■ **Work order A**:
Decide whether each statement agrees with the reflection on mourning and rejoicing below, answering yes or no and quoting the words of the text that settle it: (i) The writer would rather rejoice. (ii) Being pestered is never a cause for rejoicing under any circumstances. (iii) Pestering can never become a big cause of mourning.
■ **Work order B**:
In the reflection on mourning and rejoicing below, why does the writer say there is nothing we can do but rejoice? Answer in one to three sentences.
■ **Work order C**:
Reproduce the stretch of the reflection on mourning and rejoicing below from "But there are" through "right of way.".

■ **Provided passage**:

################

Most days, we live somewhere in that middle ground between mourning and rejoicing. We pinpoint ourselves on the scale between Thoreau’s “quiet desperation” and Roberto Begnini’s “Life is Beautiful”!

But then there are the things that pester us. Being pestered is no cause for rejoicing – unless it is all in good, sophisticated humor and fun. But neither is pestering a big cause of mourning – although it could be. Say, for example, that arthritis is pestering you. That said, you may come to the point where you mourn the loss of your mobility.

Anyway, I’d rather rejoice – even if, at times, it feels like whistling in the dark! And what can we do but rejoice when we pause to consider how great a salvation is ours in Jesus Christ!

But there are days – aren’t there? – when someone or something threatens our spiritual equilibrium and pesters us. Things get under our skin. We throw up our hands in frustration. We roll our eyes, shake our heads, cringe, and even grind the teeth. Words go through our minds that are likely not mentionable in church. But they come flowing forth in our cars when we’re alone, when someone doesn’t yield the right of way.

################

■ **Supplied data**:
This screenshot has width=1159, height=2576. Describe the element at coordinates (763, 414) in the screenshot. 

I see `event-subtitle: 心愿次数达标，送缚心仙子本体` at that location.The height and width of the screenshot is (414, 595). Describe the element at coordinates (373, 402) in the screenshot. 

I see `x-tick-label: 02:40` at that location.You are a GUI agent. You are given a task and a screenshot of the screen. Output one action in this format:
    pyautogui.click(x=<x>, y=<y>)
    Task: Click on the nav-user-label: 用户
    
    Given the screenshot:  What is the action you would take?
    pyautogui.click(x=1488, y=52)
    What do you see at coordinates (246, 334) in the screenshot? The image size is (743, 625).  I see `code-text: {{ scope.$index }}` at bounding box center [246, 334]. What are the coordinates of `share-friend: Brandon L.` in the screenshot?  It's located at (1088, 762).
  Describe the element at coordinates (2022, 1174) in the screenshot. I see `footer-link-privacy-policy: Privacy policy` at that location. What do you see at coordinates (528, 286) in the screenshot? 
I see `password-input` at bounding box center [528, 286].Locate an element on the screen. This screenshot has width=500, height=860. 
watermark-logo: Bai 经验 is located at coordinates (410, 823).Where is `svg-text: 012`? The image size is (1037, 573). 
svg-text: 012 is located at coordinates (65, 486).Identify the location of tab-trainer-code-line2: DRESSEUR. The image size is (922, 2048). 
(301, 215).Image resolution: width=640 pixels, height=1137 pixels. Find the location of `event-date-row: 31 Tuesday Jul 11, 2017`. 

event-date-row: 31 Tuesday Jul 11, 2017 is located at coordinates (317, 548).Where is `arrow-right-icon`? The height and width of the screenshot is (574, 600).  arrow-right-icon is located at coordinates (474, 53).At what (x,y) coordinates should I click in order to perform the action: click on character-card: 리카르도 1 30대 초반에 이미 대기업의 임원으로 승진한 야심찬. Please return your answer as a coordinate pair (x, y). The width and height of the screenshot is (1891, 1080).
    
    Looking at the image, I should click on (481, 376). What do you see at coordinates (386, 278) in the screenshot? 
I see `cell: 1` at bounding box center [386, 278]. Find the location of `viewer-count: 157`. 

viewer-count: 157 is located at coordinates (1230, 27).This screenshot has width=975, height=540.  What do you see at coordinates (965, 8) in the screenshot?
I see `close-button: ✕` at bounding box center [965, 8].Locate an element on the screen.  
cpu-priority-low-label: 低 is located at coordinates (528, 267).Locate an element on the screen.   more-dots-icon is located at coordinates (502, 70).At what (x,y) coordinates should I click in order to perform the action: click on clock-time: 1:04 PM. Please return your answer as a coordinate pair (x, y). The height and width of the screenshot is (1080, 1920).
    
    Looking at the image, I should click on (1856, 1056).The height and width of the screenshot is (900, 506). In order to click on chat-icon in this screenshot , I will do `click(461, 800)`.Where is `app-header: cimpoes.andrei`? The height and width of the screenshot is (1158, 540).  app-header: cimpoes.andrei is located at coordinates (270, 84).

################

■ **Solution A**:
(i) Yes: "Anyway, I’d rather rejoice"
(ii) No: "Being pestered is no cause for rejoicing – unless it is all in good, sophisticated humor and fun."
(iii) No: "But neither is pestering a big cause of mourning – although it could be."

■ **Solution B**:
We can do nothing but rejoice when we pause to consider how great a salvation is ours in Jesus Christ.

■ **Solution C**:
But there are days – aren’t there? – when someone or something threatens our spiritual equilibrium and pesters us. Things get under our skin. We throw up our hands in frustration. We roll our eyes, shake our heads, cringe, and even grind the teeth. Words go through our minds that are likely not mentionable in church. But they come flowing forth in our cars when we’re alone, when someone doesn’t yield the right of way.